DIGITAL LIBRARY
THE ROAD TO THE LIBRARY OF BABEL OR HOW TO MANAGE LARGE DIGITAL COLLECTIONS
Metropolitan Autonomous University (MEXICO)
About this paper:
Appears in: ICERI2018 Proceedings
Publication year: 2018
Pages: 1481-1486
ISBN: 978-84-09-05948-5
ISSN: 2340-1095
doi: 10.21125/iceri.2018.1337
Conference name: 11th annual International Conference of Education, Research and Innovation
Dates: 12-14 November, 2018
Location: Seville, Spain
Abstract:
We present a tool and a model for digital archiving management that can be deployed on any situation concerning the utilization of large digital catalogs.
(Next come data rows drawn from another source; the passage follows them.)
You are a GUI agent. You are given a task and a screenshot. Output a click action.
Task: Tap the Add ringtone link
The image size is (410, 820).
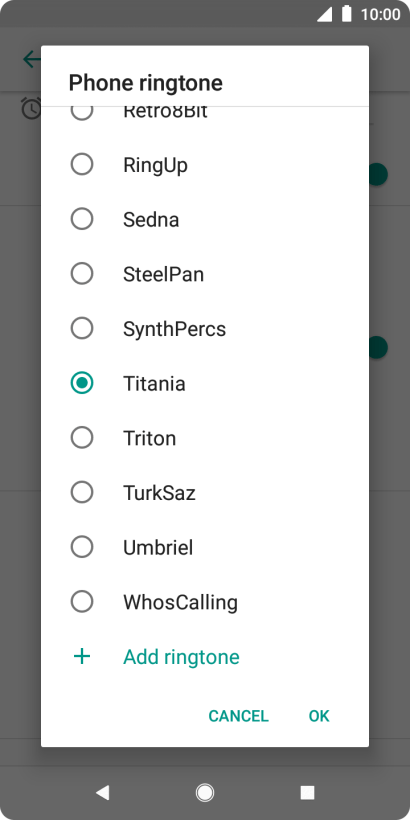[181, 657]
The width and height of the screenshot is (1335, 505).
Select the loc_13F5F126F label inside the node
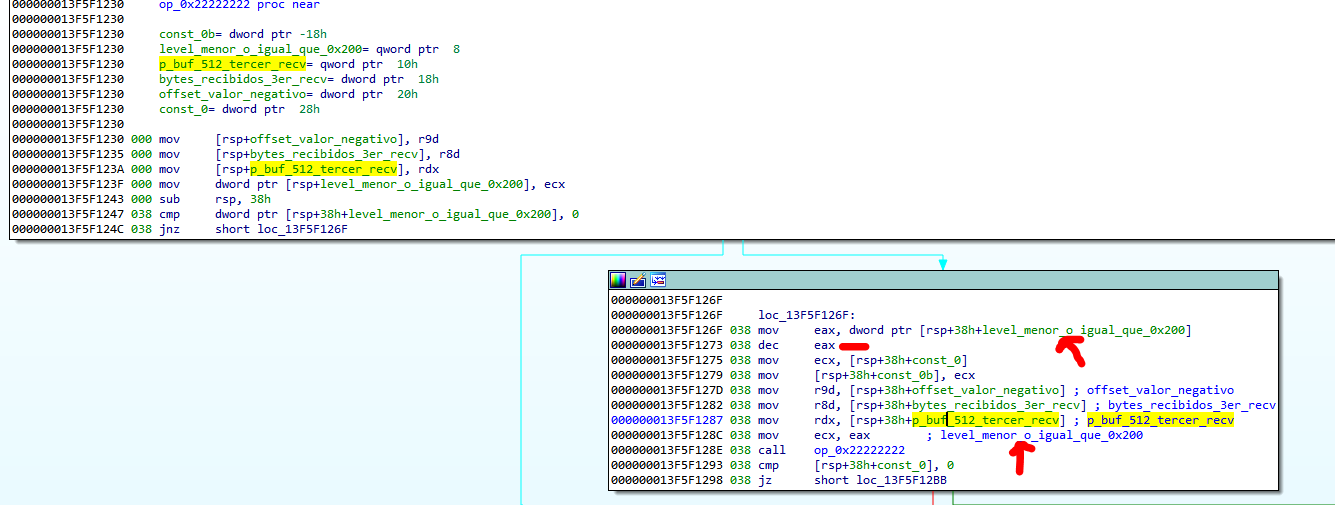tap(806, 315)
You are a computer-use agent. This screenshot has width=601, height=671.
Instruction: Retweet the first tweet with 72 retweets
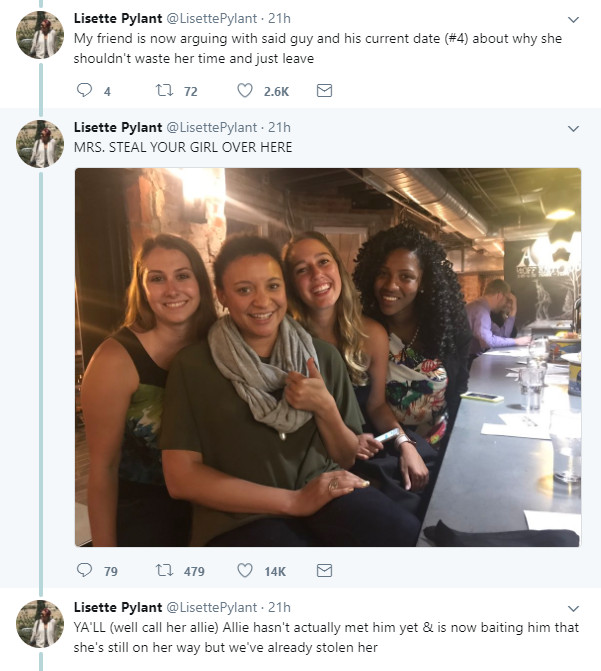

This approach can be applied not only for scientific digital repositories, but also on any organization requiring the management of collections that encompass a massive amount of digital resources.

While DSpace is an open source repository software package typically used for creating open access repositories for scholarly and/or published digital content, the DSpace repository software serves a specific need as a digital archiving system, focused on the long-term storage, access and preservation of digital content.

The Babel Storage System is a dependable, scalable and flexible software defined storage system. Among its main features it can be underlined the availability of different types of data redundancy, a careful decoupling between data and metadata, a middleware that enforces metadata consistency, and its own load-balance and allocation procedure which adapts to the number and capacities of the supporting storage devices. It can be deployed over different hardware platforms, i.e. fully hardware-agnostic.

We have built an interface that connects the DSpace server with Babel. Digital catalogs preservation is the so-called core business of any repository. Nevertheless, from our view, the amount of information to be preserved imposes a structure that divides the storage capabilities in two main categories: primary and secondary. Primary storage is where documents are initially allocated; it is required from these devices to offer small transfer latency. In contrast, secondary storage is the support of the long-term archiving. These devices must be able to accommodate a massive volume of information.

Depending on the storage policies fixed by the organization, documents migrate from the primary to the secondary at some point of their lifetimes. This feature prevents the primary from being overloaded, limits its size and allows the usage of solid state devices, for instance, which have very low latencies, but do not offer big capabilities. We propose the usage of Babel as an alternative to secondary storage. In our solution, each document that is received at the primary DSpace server is automatically backed up at Babel in a transparent way. Also, the metadata that describes the collection is regularly backed up, enabling disaster recovery procedures. Should a document that has been eliminated from the primary server is required, it will be automatically recovered from Babel in a transparent way.

We call this new organization "the closed library model" because, as it happens in some libraries, users are not allowed to directly interact with the entire collection which remains closed to the public (for security issues). Instead, there is an authorized clerk that stores and retrieves any document from the shelves. We built an automatic clerk, which is the only authorized to interact with the library of Babel.

We consider that our model offers some advantages for repository management: 1) it supports an agile service for an important number of concurrent users, 2) it is possible to manage different collections and catalogs at the same server, 3) originals are never delivered, 4) decoupling primary and secondary storage offers high availability and scalability in a cost-effective way.
Keywords:
Digital repositories, archiving, massive storage.